> _EXERCISE OBJECTIVE_
Begin with the line that holds "Given: Click the 升级 level up button" and retype through the last line of the listing below, exactly; pictures are not part of the copy.

> _SUPPLIED DATA_

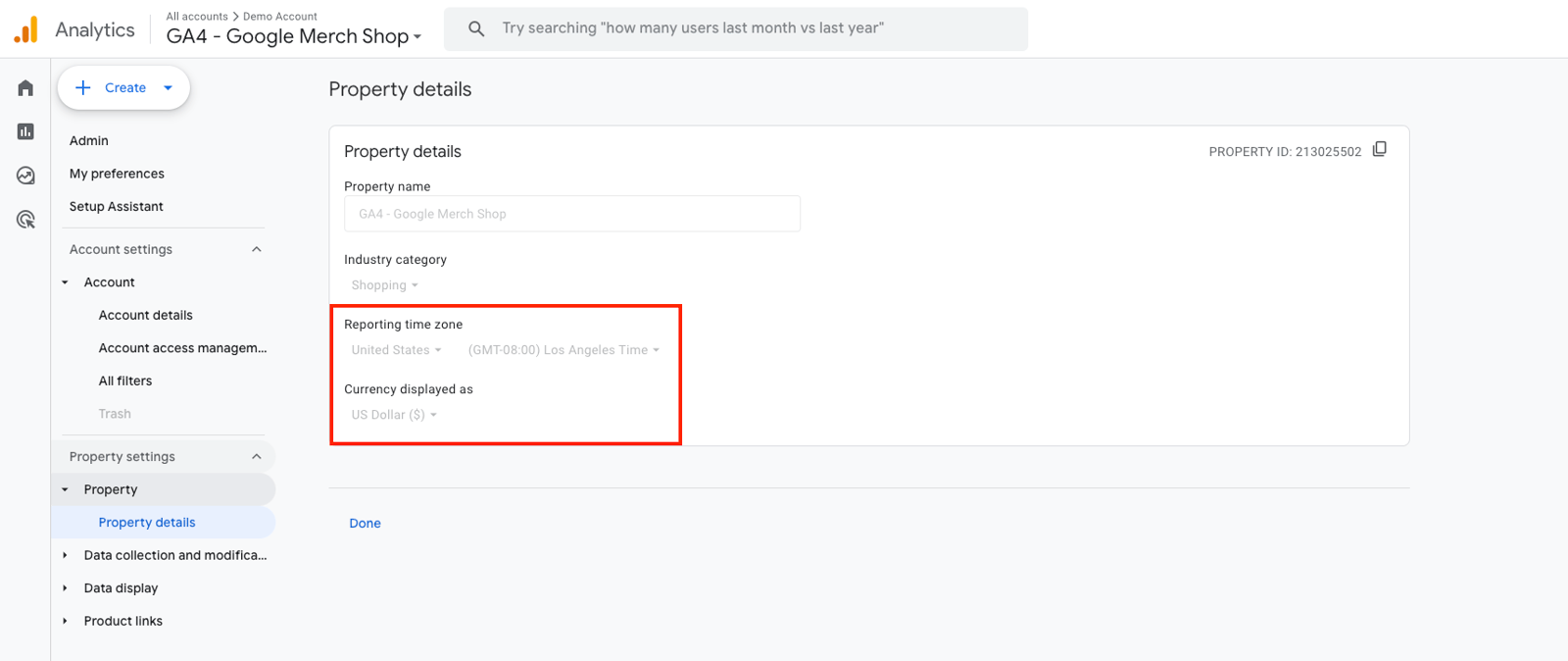Screen dimensions: 1568x661
Task: Open Setup Assistant menu item
Action: coord(116,206)
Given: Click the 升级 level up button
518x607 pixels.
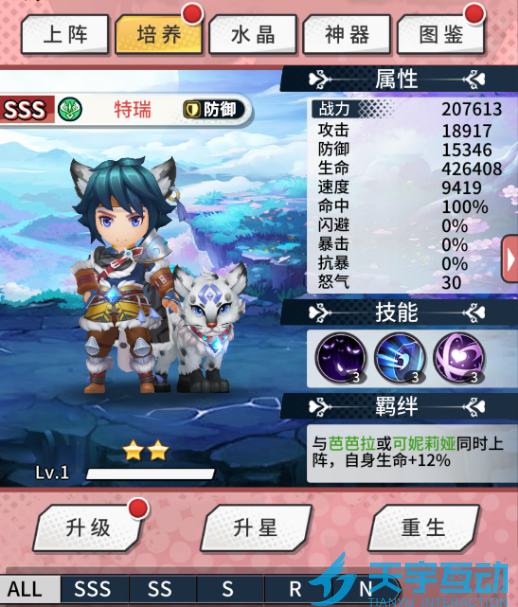Looking at the screenshot, I should click(88, 528).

> _SOLUTION_
Given: Click the 升级 level up button
518x607 pixels.
Looking at the screenshot, I should click(88, 528).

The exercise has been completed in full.